1 Jun 2020

The universal 1% asset tax and non-financial and non-property assets

My proposed universal 1% annual tax should be paid by everyone on the planet with assets. It would apply to individuals, companies and corporations, but also structures such as trusts that are frequently used to hide assets from the taxman.

In the past few days, I have been looking at the value of the financial and property assets, and the numbers are impressive. When the top 2000 publicly listed companies have combined assets of over $201 trillion, and you realize that there are around 45,000 such companies in the world, the numbers are going to get very large. Add in the thousands if not millions of privately owned companies, and the numbers will get even larger. Then there is the $360 trillion in real estate across the world. Some of that real estate may be owned by companies and corporations, and should not be counted twice. But a lot of real estate will be owned by private individuals.

We are presumably talking about several hundred trillion dollars worth of assets, possibly more than 1 quadrillion dollars in all. A 1% asset tax on that could generate a very handy $100 trillion a year.

But even these numbers are not the whole story. Ordinary people can have not just financial assets and real estate. They also own things - cars, furniture, jewelry, and so forth. And some people will own private jets, yachts, race horses and works of art. For me, it is absolutely vital that these sorts of assets are also subject to the 1% annual tax on assets. If not, it would be a simple tax dodge for someone with a million dollars worth of shares to avoid the 1% tax by using the money to buy a painting by Picasso.
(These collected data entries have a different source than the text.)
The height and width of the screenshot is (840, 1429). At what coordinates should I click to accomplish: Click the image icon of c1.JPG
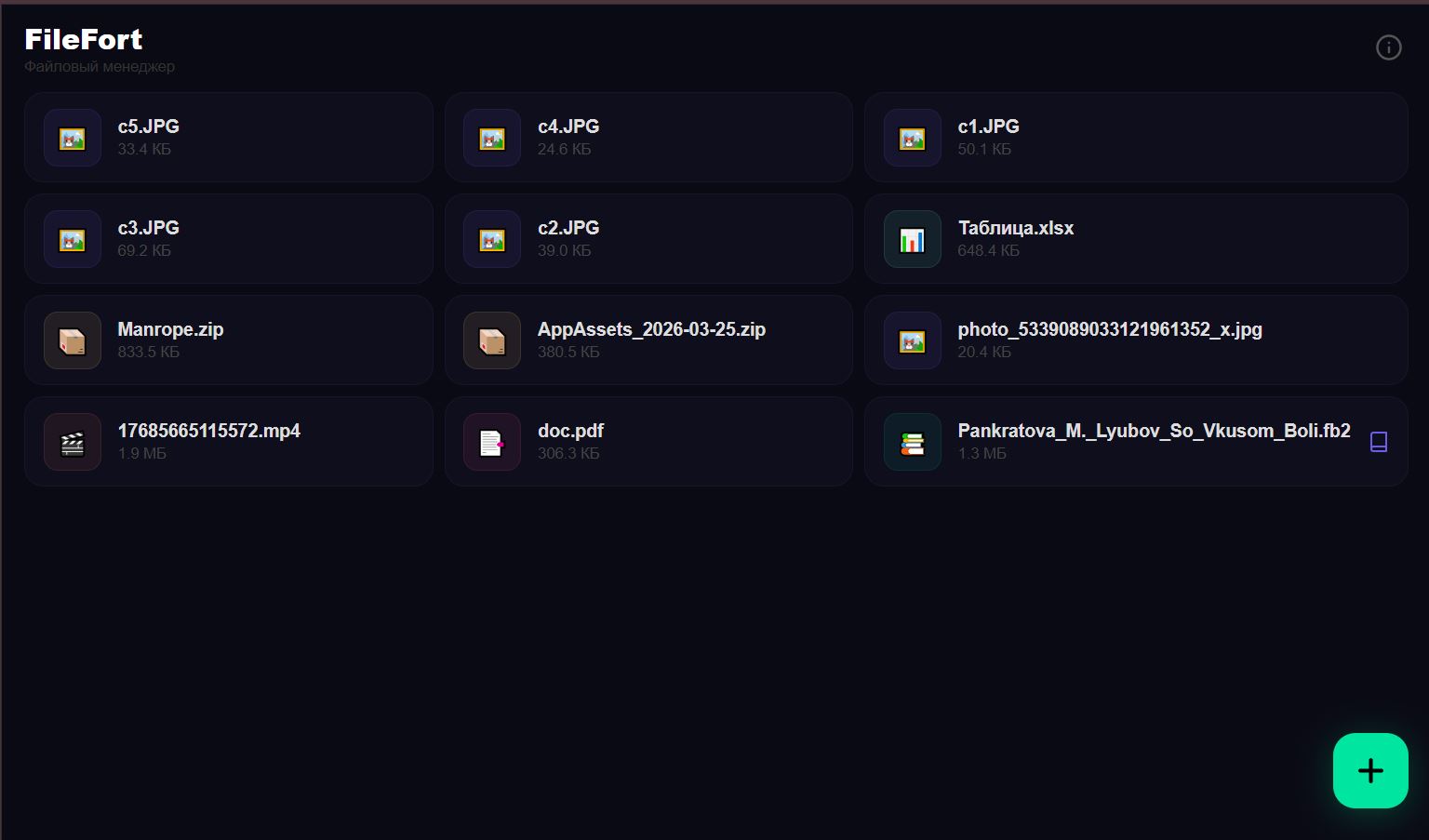pos(912,138)
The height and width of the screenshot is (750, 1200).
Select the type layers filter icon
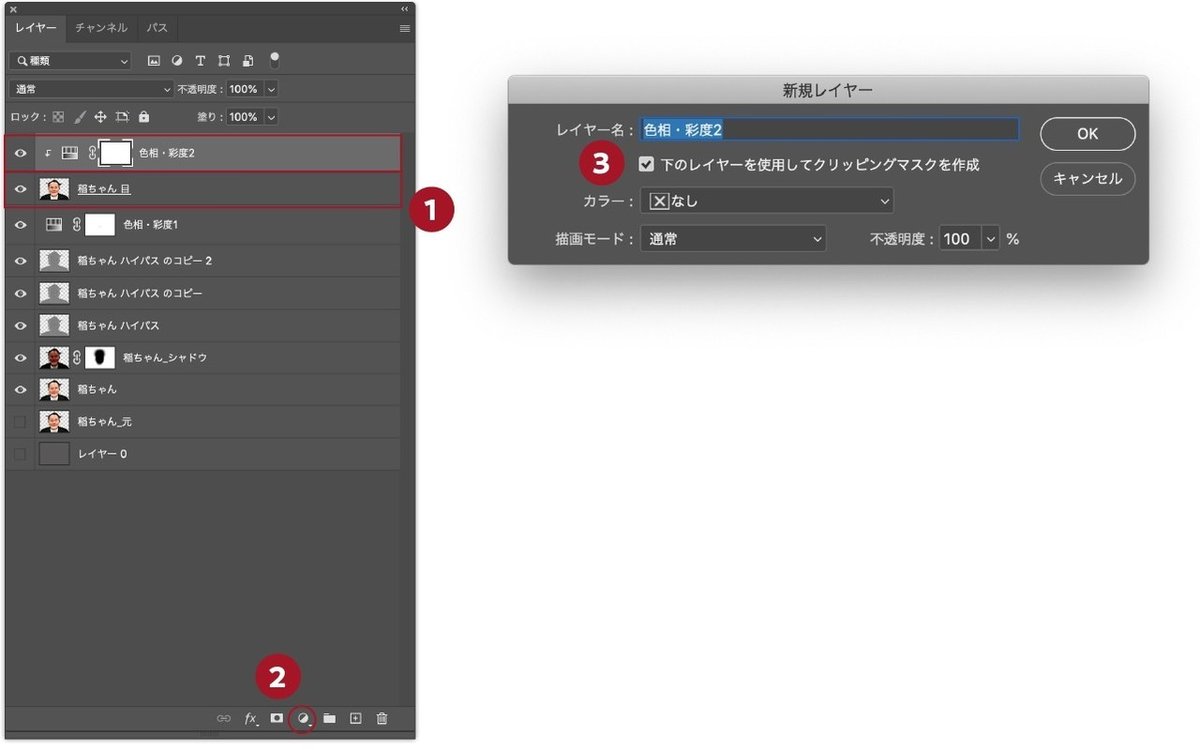[x=200, y=61]

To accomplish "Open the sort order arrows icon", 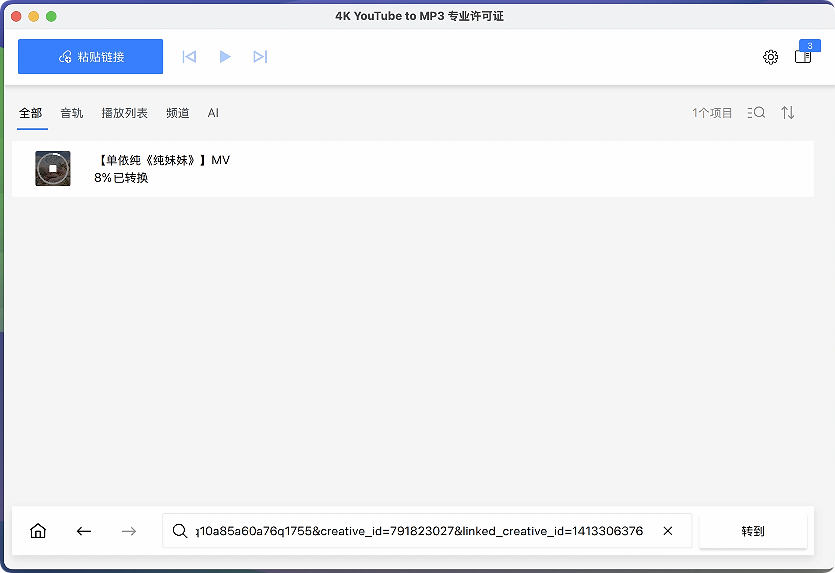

So, how could we work out how much a persons assets are worth? It seems to me that there is a simple way. You could just take the value of the contents insurance that the person has. In the UK, for example, and according to figures from the ABI (the British Insurers Association), the average home has contents worth about £35,000 and the cost of insuring that amount averages about £139. That's about 0.4% of the value of the goods. Adding in my proposed 1% asset tax would be the equivalent of increasing the insurance costs from 0.4% to 1.4%.

Typically, any objects that are worth more than about £1500 need to be individually named. This would be an easy way of finding out when people have substantial wealth in the form of jewelry, for example. It may be that the cost of insurance varies with the type of item being insured. Jewelry may be easier to steal than a yacht, for example. But there again, a yacht is perhaps more liable to accidental damage.

Nevertheless, it seems plausible to me that the total value of someone's non financial and non property assets could be reasonably well measured by how much insurance cover they have.

Of course, if the typical annual cost of insurance is about 0.4% of the object's value per year, and this is used to decide how much value should be taxed at 1%,  this could result in people deliberately undervaluing the value of their physical assets to reduce the tax burden. You might even decide not to insure any of your valuables as a tax dodge. 

Interestingly, in the UK, one in four households has no contents insurance at all, despite the fact that the cost of such insurance has dropped to an all time low of around £2.40 a week. If the value of the contents insurance really was the method used to decide the level of asset tax, those households would effectively avoid having to pay the tax. But it could be that those households simply don't have any assets of any real value. If so, I have no problem with them not paying any tax.

Clearly, failing to have contents insurance, or not declaring the real value of your assets, would be a way to avoid the tax. But of course, if you do that, you would be taking a very serious risk. Would it really be so tempting to not declare a £10,000 necklace that you have hidden in a safe in order to save £100 in tax, and £40 in insurance? I think that most people would prefer to play safe.

And the key point is that you would know what your £100 was being used for. It would be used to help the entire community and you would simply be doing your bit to help. Being able to look at yourself in the mirror is actually quite nice.

It is true that, under the current system, there are people that take real pleasure in being able to find "optimisation" strategies that allow them to get away without paying their fair share. Indeed there is an entire industry whose main function is to find ways for wealthy clients to "avoid" taxation. The big four accounting companies (Ernst & Young, Deloitte, KPMC and PwC) owe a lot of their business to their ability to propose tax "optimisation" schemes that often involve tax havens. My universal 1% asset tax would be bad news for them. Too simple, too efficient, and too fair!

Personally, I think that the world would be a much better place if the 99% didn't have the impression that the 1% was not paying their share. Indeed, that is one of the main reasons that I am pushing for these reforms.